Why do you want the traffic to specifically go to your own server? That’s reasoning backward imo.
I don’t ever see a server like that standing up to popularity.
In early days, you could maybe get 100 people interested in your site, and that was really cool - it might mean you have to get a second spare computer to load balance. But now, you go beyond 30 people interested, and you’ll have an army of bots scraping the site, people re-hosting anything interesting you made (animations, videos) on YouTube and TikTok so there’s no reason to go to you, and someone deciding to DDOS you for the hell of it.

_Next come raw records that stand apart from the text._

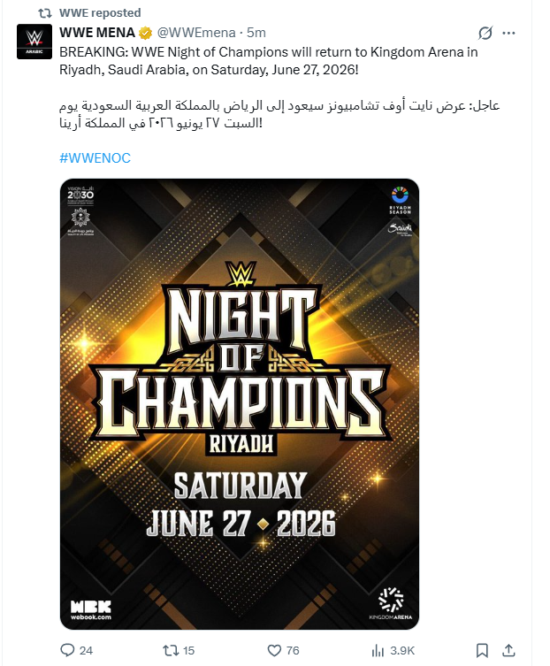Click the reply speech bubble icon
The height and width of the screenshot is (666, 550).
67,650
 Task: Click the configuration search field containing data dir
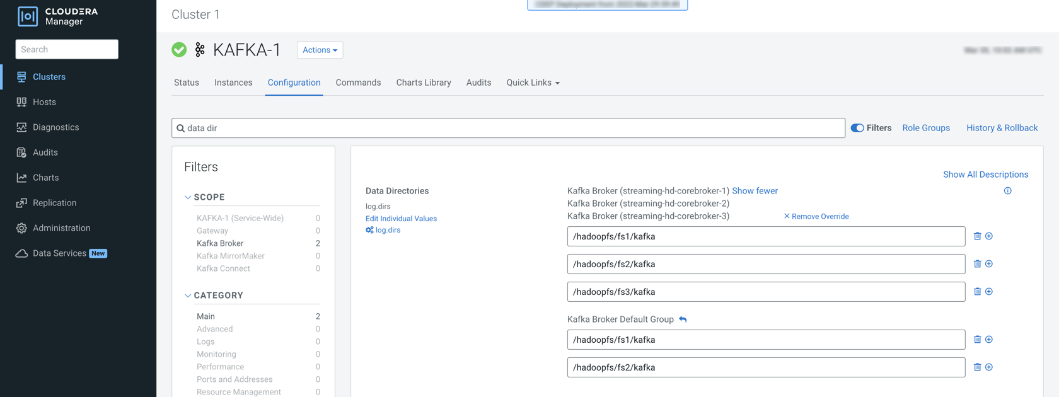coord(508,128)
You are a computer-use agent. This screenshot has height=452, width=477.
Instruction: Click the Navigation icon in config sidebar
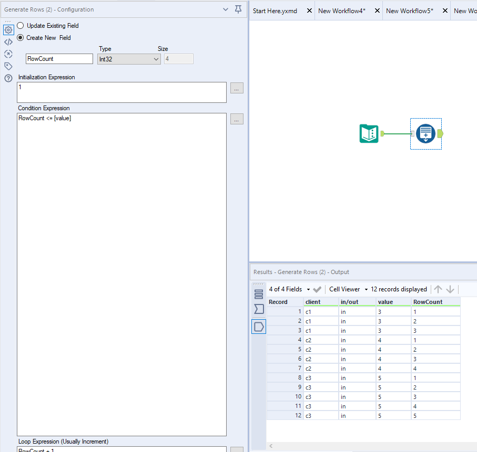(x=8, y=54)
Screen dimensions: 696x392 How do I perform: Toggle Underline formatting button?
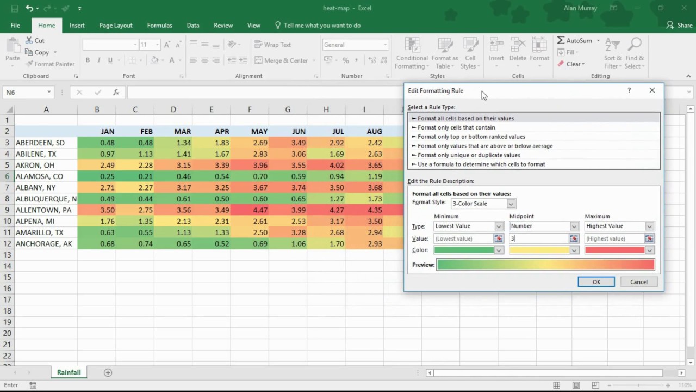[x=110, y=60]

bouh@lemmy.world 10 months ago
Katana314@lemmy.world 10 months ago
Let say you made your own claymation animations. If people go to your own site, they get no ads, and can choose to buy merch from you if they like. However, a common issue for a creator like that would be content thieves with an ad plan. They’d reupload to YouTube, claim it as their own, monetize ads, and maybe the people who see the first animations there don’t even hear about new ones. It’s a bad deal for everyone now (not even YouTube’s fault - it’s the fault of the number of bots, DDOS tools, and click farms on the internet)
bouh@lemmy.world 10 months ago
So it is a matter of copyrights and making money out of it…

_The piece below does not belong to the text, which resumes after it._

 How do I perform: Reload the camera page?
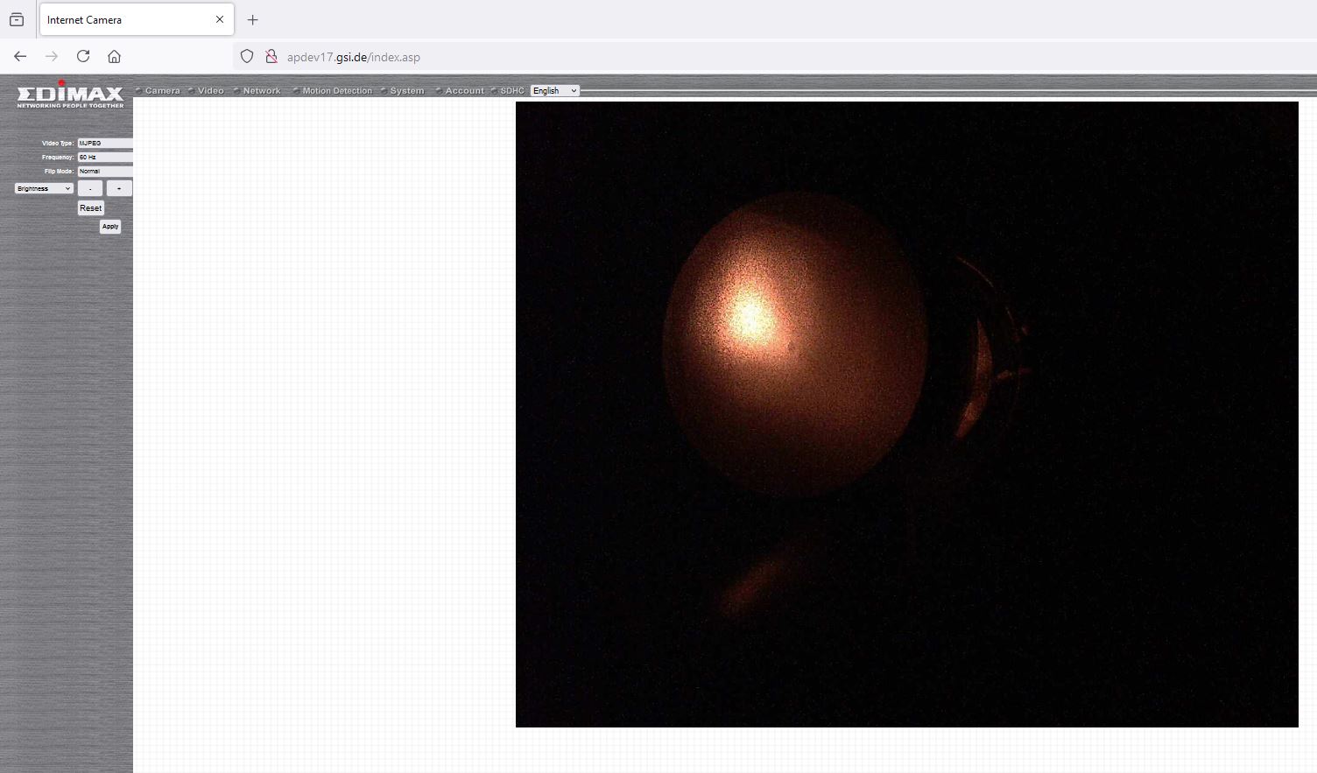click(83, 56)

4grams@awful.systems 10 months ago
I’m not interested in traffic. I’m literally a bored old dude who plays with junk. The only purpose for the site is me to play but I post for fun in case anyone stumbles across it. I’m delisted from everything.
Back in the 1990’s as a teenager I loved my little part of the webrings of personal, pointless sites full of random crap. I’d check in on friends on their personal sites and geocities pages that overused the blink tag and animated gifs. That’s the classic internet that I’m talking about, and I fully embrace it on my little pile of shit. But point taken so link removed just to be safe.
sirboozebum@lemmy.world 10 months ago
I miss that old internet.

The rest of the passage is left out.